CONSIGNE:
Pouvez-vous poursuivre la critique de cinéma ci-dessous, consacrée à la suite d'un film de Guillermo Del Toro, à partir de sa dernière phrase ?
[TEXTE PRÉSENTÉ]
Il est de mauvaise augure pour sa carrière cinématographique de s'occuper de la suite d'un film de Guillermo Del Toro quand on ne s'appelle pas Guillermo Del Toro. Cela, Steven S. Denight l'a expérimenté à son grand regret; pourtant showrunner de l'excellente série Daredevil (on se souvient du choc de la première saison), il débutait ici sa carrière filmique par un projet abandonné par son réalisateur originel (Del Toro), récupérant les pots cassés de ce qui sera l'une des catastrophes blockbusturiennes de 2018.
Première chose que l'on peine à reconnaître, c'est l'écriture de l'homme : l'intrigue se posera dans un cadre plus restreint que le premier, avec des combats et une menace d'une ampleur largement moindre, rappelant vaguement son travail sur la célèbre série Marvel déjà citée. Mais toutes les incohérences, le manque de profondeur des personnages, l'enchaînement des dialogues et les rapports que les protagonistes entretiennent entre eux (tous les poncifs des blockbusters y sont inclus) prouveront que le passage du média de la série à celui du film est une tâche extrêmement complexe que tout le monde ne peut pas entreprendre avec succès.
[/TEXTE PRÉSENTÉ]
[LISTE AFFICHÉE]
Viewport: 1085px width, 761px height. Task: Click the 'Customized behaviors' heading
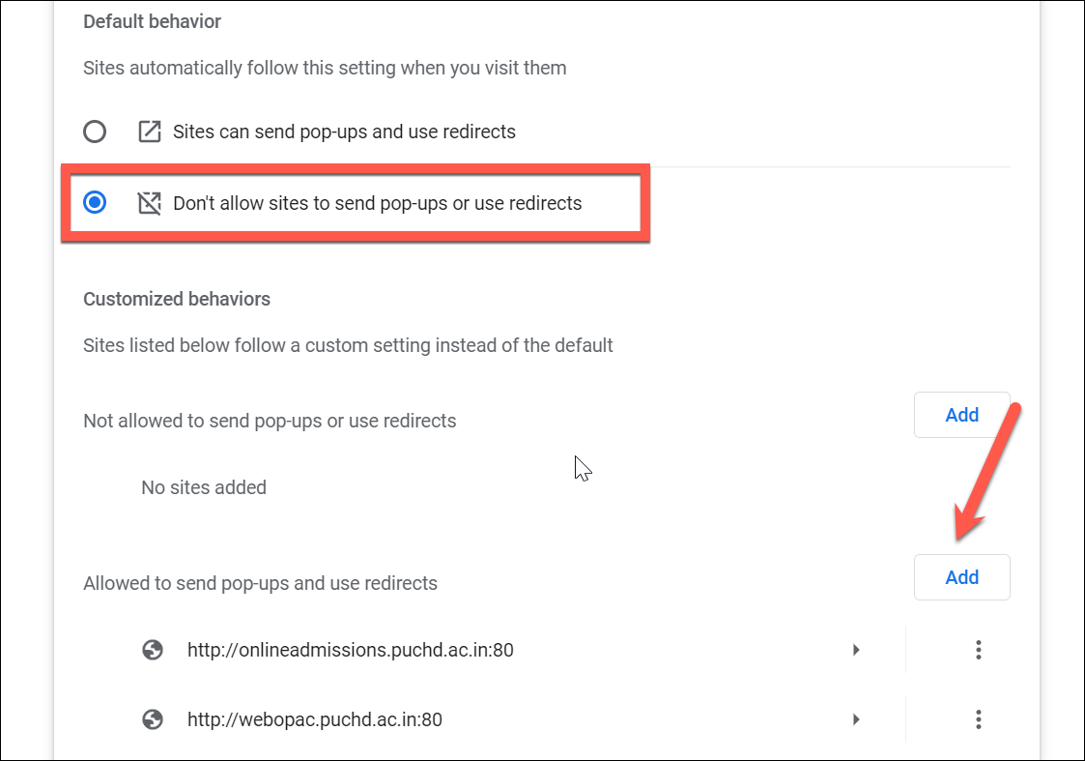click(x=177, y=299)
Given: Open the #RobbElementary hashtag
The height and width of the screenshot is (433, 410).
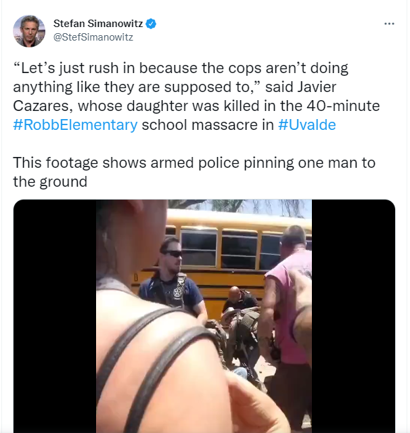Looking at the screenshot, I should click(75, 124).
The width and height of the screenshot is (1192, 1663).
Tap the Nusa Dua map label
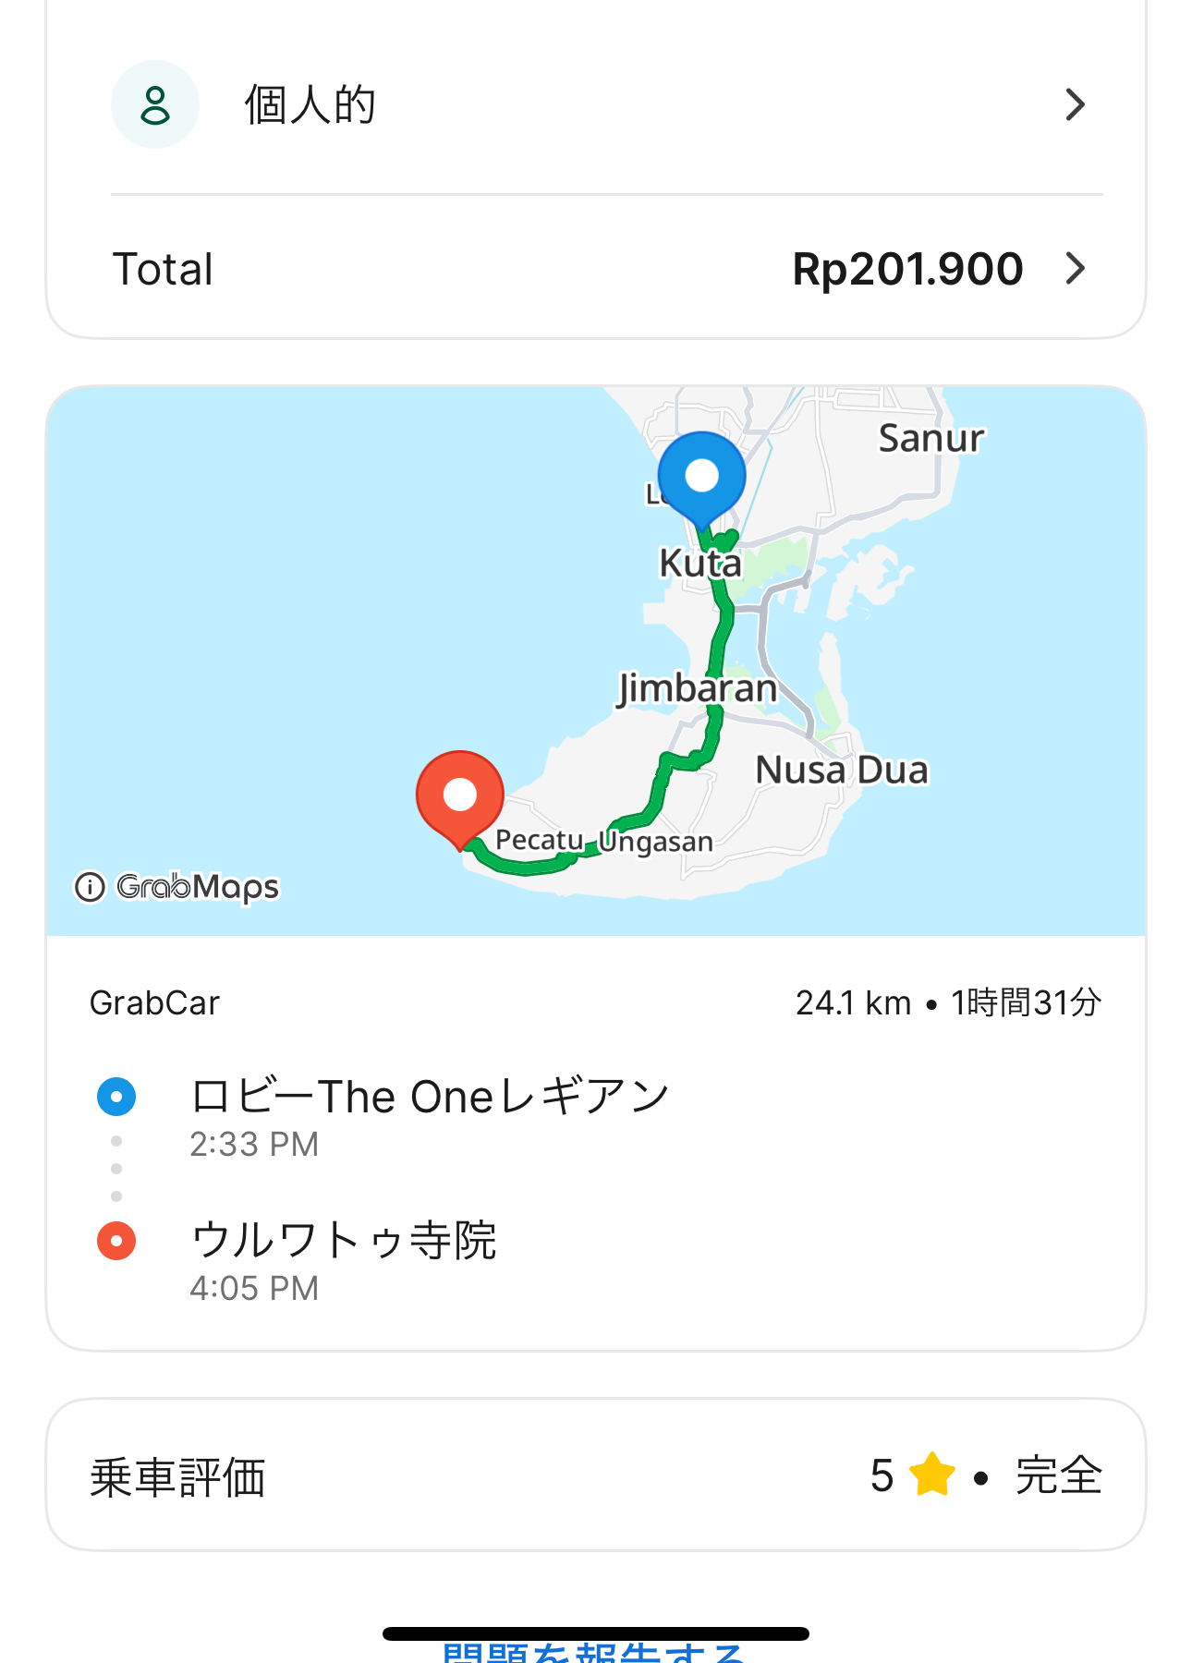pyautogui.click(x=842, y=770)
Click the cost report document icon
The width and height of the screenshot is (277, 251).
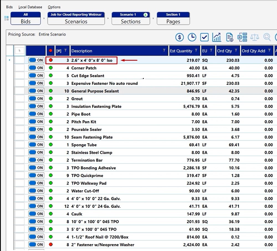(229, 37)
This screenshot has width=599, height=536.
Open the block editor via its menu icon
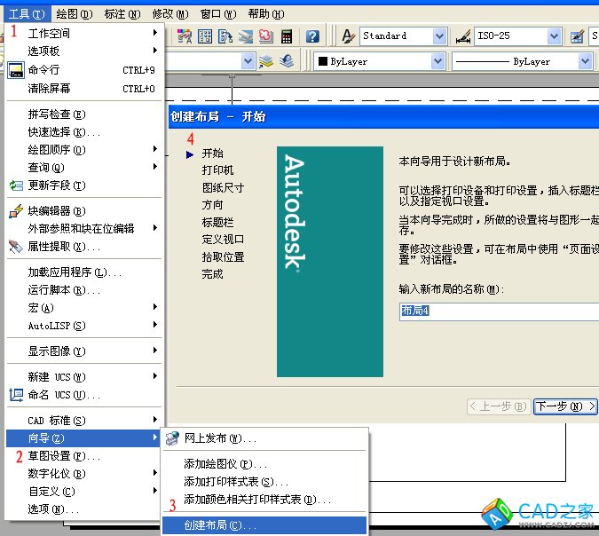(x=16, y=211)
[/LISTE AFFICHÉE]
[LISTE AFFICHÉE]
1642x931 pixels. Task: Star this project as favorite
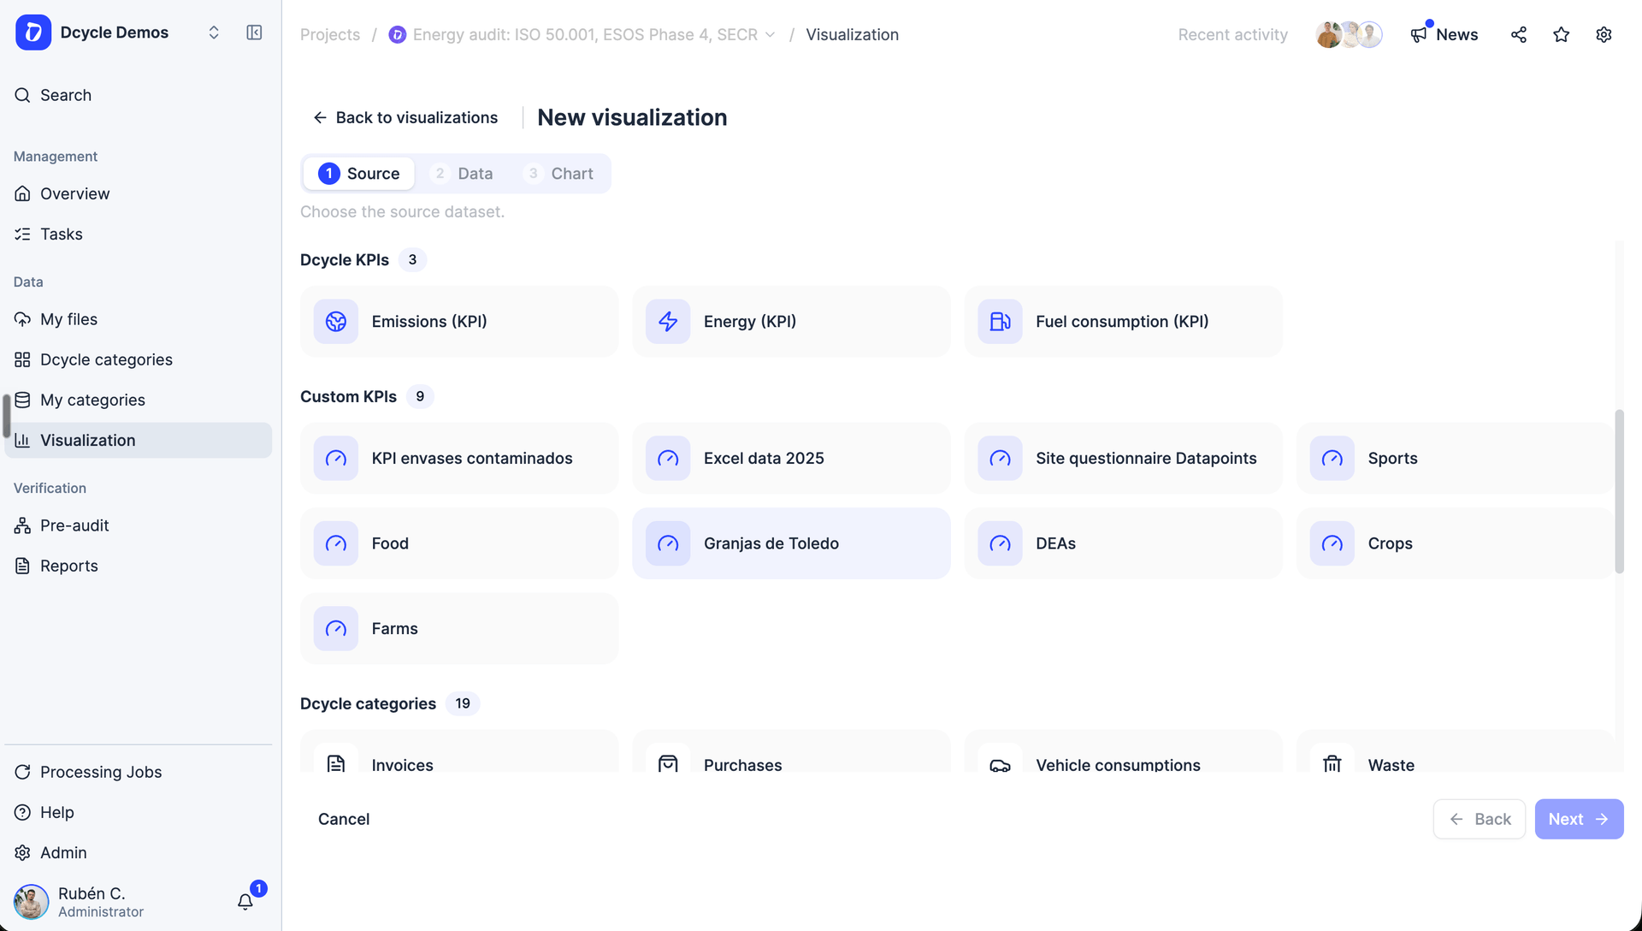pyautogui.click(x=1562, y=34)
[/LISTE AFFICHÉE]
RÉPONSE ATTENDUE:
C'est écrit comme un mauvais film mais filmé comme une série de série z, sans ampleur ni recherche : l'on se croirait devant un pauvre pastiche de Michael Bay, sorte de Transformers au rabais qui lui pomperait son style visuel pour y ajouter une mise en scène d'une platitude affligeante. Les couleurs elles-mêmes sont fades, manquent d'éclat : elles épousent cette mode récente du "tout en filtre terne" aberrante qui privilégie, depuis grosso merdo la sortie de The Dark Knight, des couleurs entre le sombre et l'éteint pour faire ressortir la prétendue noirceur d'une intrigue, la gravité feinte des thèmes qu'elle rebat.
Un détail d'autant plus gênant que le concept de base de Pacific Rim consiste à se reposer sur des jeux de lumières éclatants, et mettre ainsi en valeur la beauté visuelle des combats, des environnements, des décors détruits et des explosions grandioses. Filmer à grande échelle, soigner le sens du cadrage, la propreté et la richesse de la photographie, c'est cela que faire un Pacific Rim.
Dans ce sens, Steven S. Deknight ne pouvait plus rater le coche : filmant sans recherche du relief, il se contente d'animer des combats plus proche d'un Transformers que de l'évolution du genre du Kaiju Eiga, tombant dans le hors sujet jusqu'à ce combat final sans enjeu ni ampleur, où 3 pauvres Kaiju donneront la réplique à quelques Jaegers au design plus proche d'un Bumblebee que d'un Gipsy Danger, jusqu'à la venue regrettable de ce Méga-Zord de l'enfer, pauvre évocation dans ses plans en 2D plan-plan des faibles combats des anciens Power Rangers.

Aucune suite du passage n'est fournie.